Text shown start

Wednesday, September 23, 2009

Change can be quick

I woke up this morning with a scary realization... things in a relationship, feelings and such... can change so quick... in less than a week...
I woke up so sad this morning realizing that things are changing. Its only been 3 months, and I can already see things changing.
More and more everyday, I feel less and less like a girlfriend.
We used to see each other almost every day. Or at least every other day... now its a couple days before we see each other, and he makes no move to come and see me... and honestly I dont either. I have learned with him not to make plans with him becuase something always seems to come up. But it just feels like I am not an importance to him like I used to be.
Is this normal? I have never worried before if a boyfriend wants me as his girlfriend.. Yea I have worried about if a man is cheating on me... but I am not really worried about that with him... just that I am not right for him...
Is this normal? Is this a normal part of a relationship? Maybe he's just getting tired of me? And maybe I am just over analyzing the whole thing and theres nothing even wrong...
maybe its just me.

Wednesday, September 16, 2009

sex... gggrr

I apparently have an above average sexual appetite... (mom if you decide to read this.. you may want to stop now)...Now this doesn't mean I am a whore and will sleep with whomever to getoff... but when I am in a relationship... I do want sex.. more than I should.. like everyday... 2x a day sometimes... and unless Im puking, Im in the mood.
Well my ex... was the complete opposite... he/we would go week with out having sex.. and it drove me nuts! He would get worried about somethng... and wouldnt ever be in the mood. :-(
There were nights I literally begged, I initiated only for him to say no and turn around, or for him not even to touch me when we went to be because he knew I wanted to make love to him... This seriously effected me.. and I am learning, it still does to this day.

Text shown end
Records shown start

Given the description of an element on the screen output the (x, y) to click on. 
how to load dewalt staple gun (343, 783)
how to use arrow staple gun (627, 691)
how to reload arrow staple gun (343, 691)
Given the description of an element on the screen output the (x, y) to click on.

Records shown end

◆ **The exercise**
Extend the dated blog posts about the relationship, picking up right after their final sentence.

◆ **Response for this exercise**
I feel like nothing. I felt ugly and fat. I felt like he wasnt attracted to me, that he was cheating on me or wanted to cheat on me. I felt like he didnt want to be with me, that there was something wrong with me, that I wasnt good enough, that I was just WRONG. This went on for longer than I even want to recall... and till this day, even thinking about it leaves a hole in my stomach and brings tears to my eyes.
Well a new man in my life is not into sex as much as I am either. We have had many convos about this... and there has been times he's turned me down... it hurt but at least he explained it to me... but then there are other times that he has said that if I initiate anything... he will be willing... that was the key I thought... Well I realized the other night.. NOPE. I initiated intimacy between us... and nothing.. this time he didnt even explain... he just laid there... didnt bother saying, I dont feel like it tonite hun so dont bother... Im not in the mood... nothing... so I got up, hurt but not wanting him really to know how I was feeling and left the room... When I got back, I laid down and tryed to just go to sleep and ignore him... then he was like: are you mad at me? I told him no, im not mad. Which I wasnt. I was hurt. He was just like. sorry im not in the mood. Just short. So then Im like are you pissed at me? He was like no. Hm.
I guess he dont get it...
I wasn't hurt at him so much. I was just hurt at the whole situation. It brought back so many memories... hurtful memories. Painful memories... memories that even now,as I write this, bring tears to my eyes. It brought back all of those same feelings. That same emptyness.
I guess I shouldn't have assumed because earlier in the day he acted like he wanted to have sex with me... I guess I shouldnt have assumed because it had been a few days since we had sex let alone seen each other that I thought we would be having sex...
but I am not sure if I will be able to initiate the intimacy anymore... I dont want to feel that let down, that sadness, that self doubt... and I am sure he wont understand.

Monday, September 14, 2009

and on with the battle

Not exacting sure how coherant this blog post will be... I am getting sick or my allergies that I just started having.. are acting up... but I am wanting to post.. I have stuff I want to say.. but even as I type a word on here... and erase it again.. and again.. I am wondering if this will even make sence when i hit the publish post button.. but I guess we shall see...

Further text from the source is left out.